Hürriyet yazarı Melis Alphan magazin dünyasına bomba gibi düşen
Murat Başoğlu ile yeğeninin aşkı olayından sonra yazdığı yazıda
“Türkiye’de ensest ilişki oranı yüzde 40. Murat Başoğlu’nu ne
konuşuyoruz ki” dedi. Buna tepki gösteren Hürriyet’in iri
yazarlarından biri “Yuh” dedi ve bu oranın üfürme olduğunu
söyledikten sonra “Ayrıca ensest dediğin gönüllü aile içi cinsel
ilişkidir” diye yazdı. Bu cehalet cümlesinden sonra yazara elbette
tepkiler geldi.

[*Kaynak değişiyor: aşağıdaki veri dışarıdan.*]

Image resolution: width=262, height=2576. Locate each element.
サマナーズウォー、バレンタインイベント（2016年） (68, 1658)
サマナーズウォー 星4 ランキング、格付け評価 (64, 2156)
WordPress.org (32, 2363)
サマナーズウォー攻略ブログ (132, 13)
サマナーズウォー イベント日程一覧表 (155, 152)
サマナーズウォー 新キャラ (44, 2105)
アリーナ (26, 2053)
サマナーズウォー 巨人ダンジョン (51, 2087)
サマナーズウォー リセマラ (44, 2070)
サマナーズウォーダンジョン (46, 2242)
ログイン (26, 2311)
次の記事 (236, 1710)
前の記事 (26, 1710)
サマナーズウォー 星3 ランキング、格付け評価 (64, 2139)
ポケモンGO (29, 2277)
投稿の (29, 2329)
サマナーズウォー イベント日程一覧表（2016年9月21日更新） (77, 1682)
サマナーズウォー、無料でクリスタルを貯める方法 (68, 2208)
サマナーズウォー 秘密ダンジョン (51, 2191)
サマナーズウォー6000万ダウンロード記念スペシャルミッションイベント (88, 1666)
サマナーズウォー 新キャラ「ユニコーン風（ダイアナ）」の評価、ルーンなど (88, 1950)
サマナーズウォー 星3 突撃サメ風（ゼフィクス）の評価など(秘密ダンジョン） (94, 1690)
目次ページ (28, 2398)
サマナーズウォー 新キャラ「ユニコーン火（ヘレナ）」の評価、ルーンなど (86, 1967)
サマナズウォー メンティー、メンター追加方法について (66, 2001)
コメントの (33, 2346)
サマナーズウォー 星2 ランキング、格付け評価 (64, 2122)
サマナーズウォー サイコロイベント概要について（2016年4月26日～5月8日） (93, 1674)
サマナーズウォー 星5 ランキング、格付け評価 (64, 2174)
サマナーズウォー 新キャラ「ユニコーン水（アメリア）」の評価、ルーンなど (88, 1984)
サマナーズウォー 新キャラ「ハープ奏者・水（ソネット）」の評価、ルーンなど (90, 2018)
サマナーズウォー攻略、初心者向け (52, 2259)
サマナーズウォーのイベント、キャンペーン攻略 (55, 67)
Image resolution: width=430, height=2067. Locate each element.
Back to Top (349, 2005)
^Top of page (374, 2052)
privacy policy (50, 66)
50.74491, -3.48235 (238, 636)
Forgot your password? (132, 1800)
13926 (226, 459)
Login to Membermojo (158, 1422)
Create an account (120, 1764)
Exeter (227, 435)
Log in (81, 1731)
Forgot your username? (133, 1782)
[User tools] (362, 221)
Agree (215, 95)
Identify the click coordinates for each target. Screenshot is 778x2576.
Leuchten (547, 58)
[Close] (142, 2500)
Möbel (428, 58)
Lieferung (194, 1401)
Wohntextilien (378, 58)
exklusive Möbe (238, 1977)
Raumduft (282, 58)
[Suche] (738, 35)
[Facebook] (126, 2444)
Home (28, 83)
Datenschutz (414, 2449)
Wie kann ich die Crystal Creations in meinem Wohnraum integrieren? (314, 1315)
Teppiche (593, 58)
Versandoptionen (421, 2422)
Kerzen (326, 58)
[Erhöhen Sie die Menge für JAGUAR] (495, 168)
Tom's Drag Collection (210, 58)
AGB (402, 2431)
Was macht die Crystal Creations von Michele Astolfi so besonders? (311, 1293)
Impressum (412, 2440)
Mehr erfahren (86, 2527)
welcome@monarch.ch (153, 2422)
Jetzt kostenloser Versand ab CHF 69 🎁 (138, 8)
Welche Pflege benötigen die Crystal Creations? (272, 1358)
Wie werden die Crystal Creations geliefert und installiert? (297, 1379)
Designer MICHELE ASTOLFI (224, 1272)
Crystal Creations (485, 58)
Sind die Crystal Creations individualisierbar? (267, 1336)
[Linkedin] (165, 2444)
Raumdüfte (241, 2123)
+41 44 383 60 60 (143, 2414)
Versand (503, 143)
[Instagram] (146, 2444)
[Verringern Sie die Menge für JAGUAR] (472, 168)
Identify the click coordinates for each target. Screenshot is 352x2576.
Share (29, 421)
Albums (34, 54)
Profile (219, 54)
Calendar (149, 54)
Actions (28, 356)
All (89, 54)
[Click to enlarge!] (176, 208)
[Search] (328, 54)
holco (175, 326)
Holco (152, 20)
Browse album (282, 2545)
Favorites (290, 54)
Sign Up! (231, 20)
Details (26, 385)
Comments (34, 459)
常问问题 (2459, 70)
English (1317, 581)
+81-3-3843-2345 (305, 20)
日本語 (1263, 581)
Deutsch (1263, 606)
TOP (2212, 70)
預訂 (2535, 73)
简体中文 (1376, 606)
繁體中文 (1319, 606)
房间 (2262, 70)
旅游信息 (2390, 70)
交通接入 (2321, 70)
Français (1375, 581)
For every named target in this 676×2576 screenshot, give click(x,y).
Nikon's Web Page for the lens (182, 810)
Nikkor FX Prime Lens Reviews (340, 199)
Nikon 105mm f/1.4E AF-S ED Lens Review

Hürriyet yazarı ertesi gün gelen bu tepkileri
hafiften alaya alarak ama cehaleti nedeniyle de üstü örtülü özür
dileyerek olayı geçiştirdi.
Ancak araştırmayı yapan Türkiye Kadın Dernekleri Federasyonu’nun
“Araştırmamız doğrudur” açıklamasından sonra nedense büyük bir
komplekse giren Hürriyet yazarı inanılmaz bir yazı kaleme aldı.
Yazar ne yaptığının farkında mı bilemiyorum ama bu yazısıyla ensest
ilişki içinde olanları AKP’li, buna karşı çıkanları da muhalifler
olarak nitelemiş. Bu yazıyı ibret olsun diye aynen size de sunmak
istiyorum:
Sizin gibi düşünmeyen, sizin gibi yaşamayan, sizin kadar cici
olmayan, sizin gibi inanmayan, sizin kadar zengin olmayan, sizin
kadar eğitimli olmayan, sizin kadar “janti” ve “klas” olmayan
insanlara karşı öyle nefret ve hınç dolusunuz ki…
Onlarla ilgili kulağınıza üflenen her türlü palavrayı anında doğru
kabul ediyorsunuz.
Hatta kulağınıza üflenen palavrayı bile yeterli bulmuyor, “Ne
yüzde
40’ı yahu! Yüzde 40’tan bile fazla” falan diyerek…
Sizin gibi olmayan insanların ana, bacı, yeğen, kardeş, amca, dayı,
çocuk falan dinlemeden ırza tasallut ettiklerine şüphesiz iman
ediyorsunuz.
Nefret, gözünüzü öyle
köreltmiş ki…
“Bir toplumun neredeyse yarısı aile içinde önüne gelene cinsel
saldırıda bulunmaz, olmaz böyle saçmalık” demiyorsunuz,
diyemiyorsunuz.
Nefret, izanınızı öyle esir almış ki…
“Hani bu araştırmanın künyesi? Nerede bunun finansörü? Nedir bunun
metodolojisi?” sorularını bile sormaya gerek duymuyorsunuz.
Nefret, mantığınızı öyle bağlamış ki…
Verilen rakamın mantıksızlığını sorgulamıyor, hemen satın
alıveriyorsunuz. Bu saçma rakamı sorgulayanı da “ensest destekçisi”
ilan ediyorsunuz.
Ey “yüzde 40 ensest var” diyenler!
Sizin mantık sınırlarını zorlayan bu nefretiniz, karşı tarafta da
mantık sınırlarını zorlayan bir nefreti besleyip büyütüyor.
Siz onlardan nefret ediyorsunuz, onlar sizden nefret ediyor.
Ve bu nefret ilişkisinin kazananı, kalabalık olan tarafa yaslanan
siyasetçiler oluyor.
Siz o insanların ana, bacı, kardeş falan dinlemeden birbirlerinin
ırzına musallat olduğunu tartışmasız bir veri olarak kabul edecek
kadar nefret
dolu olursanız…
Her seçimde “bunlar niye onlara oy veriyor” diye daha çok
ağlaşırsınız.
İnanılmaz değil mi? Hürriyet’in her konuda uzman yazarı ensest
ilişki içinde olanların tamamının AKP’li olduğunu varsayıyor
kendisini eleştirenlere cevap vereyim derken. Muhalifleri
suçlayarak “Siz onlardan onlar da sizden nefret ediyor” diye bir de
altını çiziyor. Ama son cümle çok ibretlik değil mi? “Bunlar niye
onlara oy veriyor” diye soruyormuş muhalifler. Cehaleti ortaya
çıkanın komplekse girmesi de bir başka oluyor yani.